- _Goal_:
Update the stretch from the start of the data through the line containing "pyautogui.click(x=77, y=192)" by changing "Viewport" to "Screen" and leaving everything else unchanged. Return only those updated lines.

- _Record extracts_:
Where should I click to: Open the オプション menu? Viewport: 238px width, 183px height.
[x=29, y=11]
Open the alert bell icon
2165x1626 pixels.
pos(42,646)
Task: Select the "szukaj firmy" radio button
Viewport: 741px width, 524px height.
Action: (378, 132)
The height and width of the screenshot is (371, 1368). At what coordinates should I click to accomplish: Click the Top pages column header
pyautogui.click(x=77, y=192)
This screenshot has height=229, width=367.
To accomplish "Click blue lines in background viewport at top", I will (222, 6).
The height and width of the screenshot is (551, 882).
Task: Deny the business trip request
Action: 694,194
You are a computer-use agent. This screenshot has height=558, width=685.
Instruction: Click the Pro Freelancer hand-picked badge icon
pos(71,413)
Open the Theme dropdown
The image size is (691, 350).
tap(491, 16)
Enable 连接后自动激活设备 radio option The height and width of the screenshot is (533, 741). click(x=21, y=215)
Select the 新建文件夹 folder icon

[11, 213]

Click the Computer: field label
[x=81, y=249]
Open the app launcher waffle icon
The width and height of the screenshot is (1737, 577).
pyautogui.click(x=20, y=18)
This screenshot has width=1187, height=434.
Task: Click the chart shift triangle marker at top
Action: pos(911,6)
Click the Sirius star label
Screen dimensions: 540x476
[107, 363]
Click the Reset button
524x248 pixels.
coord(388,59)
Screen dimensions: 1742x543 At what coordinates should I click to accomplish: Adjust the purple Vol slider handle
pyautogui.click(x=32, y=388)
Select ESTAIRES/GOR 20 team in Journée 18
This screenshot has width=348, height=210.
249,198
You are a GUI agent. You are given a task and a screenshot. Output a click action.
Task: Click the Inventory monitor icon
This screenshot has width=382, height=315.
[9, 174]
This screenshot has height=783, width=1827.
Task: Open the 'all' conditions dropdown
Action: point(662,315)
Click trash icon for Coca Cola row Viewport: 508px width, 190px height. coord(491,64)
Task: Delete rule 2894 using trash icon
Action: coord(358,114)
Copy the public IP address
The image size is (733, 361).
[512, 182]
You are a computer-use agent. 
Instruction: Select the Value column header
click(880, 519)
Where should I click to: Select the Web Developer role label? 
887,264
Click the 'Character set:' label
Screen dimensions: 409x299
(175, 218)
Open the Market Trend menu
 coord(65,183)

- _Solved exercise_:
Where should I click to: Open the オプション menu? Screen: 238px width, 183px height.
[x=29, y=11]
Open the alert bell icon
2165x1626 pixels.
pos(42,646)
Task: Select the "szukaj firmy" radio button
Screen: 741px width, 524px height.
Action: (378, 132)
The height and width of the screenshot is (371, 1368). At what coordinates should I click to accomplish: Click the Top pages column header
pyautogui.click(x=77, y=192)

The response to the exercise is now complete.